Another possible benefit from having the verified account/project option is in heading off disputes regarding group accounts. There have been some group/aggregation accounts that have been contentious recently, and consequently there are a number of iNatters now that have a predisposition against them. Such accounts are acknowledged by staff to be in the grey area of acceptability, and having an indicator of official site acceptance could head off any disputes that would otherwise arise.

1 Like

Maybe you could default all new accounts and/or projects to obscured locations only until they verify the account and meet certain conditions. Such as having verifiable emails, admins and admin info, contact info etc.

2 Likes

I’ve been thinking about this too. You sometimes hear about people using this sort of technique to get their own manuscripts sent to them by journals for review, or the like.

I was trying to think about what would be most manageable from a technical perspective, since the burden of trying to verify and update everyone’s credentials is more than the iNaturalist staff can reasonably take on. The easiest way to do it might be by authenticating email addresses.

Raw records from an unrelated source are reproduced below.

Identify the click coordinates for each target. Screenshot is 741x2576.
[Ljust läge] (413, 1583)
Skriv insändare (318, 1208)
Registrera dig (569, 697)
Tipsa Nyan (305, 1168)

If you’re authenticated your email account (i.e., responded to a message from iNat to prove you have control over it–maybe we already do this, I don’t remember how the signup process works), you could opt to, in your profile: 1) hide your email address entirely 2) show the domain only (so you can prove that you work for an agency or institution, but not in what capacity) 3) show your full email address, so that people can look you up on the institution’s website and verify who’s linked to that email.

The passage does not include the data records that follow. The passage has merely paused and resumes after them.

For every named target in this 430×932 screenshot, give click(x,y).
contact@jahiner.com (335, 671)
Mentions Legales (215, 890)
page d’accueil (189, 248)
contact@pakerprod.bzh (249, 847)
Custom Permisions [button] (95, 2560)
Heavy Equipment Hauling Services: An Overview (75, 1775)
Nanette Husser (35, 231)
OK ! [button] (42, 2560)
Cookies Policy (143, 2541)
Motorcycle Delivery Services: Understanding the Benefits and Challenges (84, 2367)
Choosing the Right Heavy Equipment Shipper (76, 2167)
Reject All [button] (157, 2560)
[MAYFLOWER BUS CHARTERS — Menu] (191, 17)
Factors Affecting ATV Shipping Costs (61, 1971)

There are still opportunities for social engineering (i.e., the person exposing a “dartmouth.edu” email address turns out to be Archimedes Plutonium rather than a tenured professor), and you might ask accounts to re-authenticate at certain intervals, say annually, so people who leave their institution can’t claim affiliation indefinitely. Plus you’d have to be able to change the email on your account on changing affiliation.

Still, I think that would be a pretty good first cut at helping us make sure that the people we’re trusting online with our Secrets of Nature are the ones we know in real life.

2 Likes

I just received a request to add Spotted Owl sightings. Considering the status of FWS and the drive to log every inch of the forest, I will abstain from giving any data until the agency resumes its mandated direction of protecting wildlife and habitat. Good people are losing jobs to horrible industry hacks.

1 Like

Currently we aren’t validating email addresses at all, so many users have invalid email addresses. Lots of @gnail and @yhoo and .con and .rog typos. @cthawley I think this discussion is fine to keep in general for the time being rather than create a feature request for it.

1 Like

Maybe only let admins see coordinates if the project itself has been verified?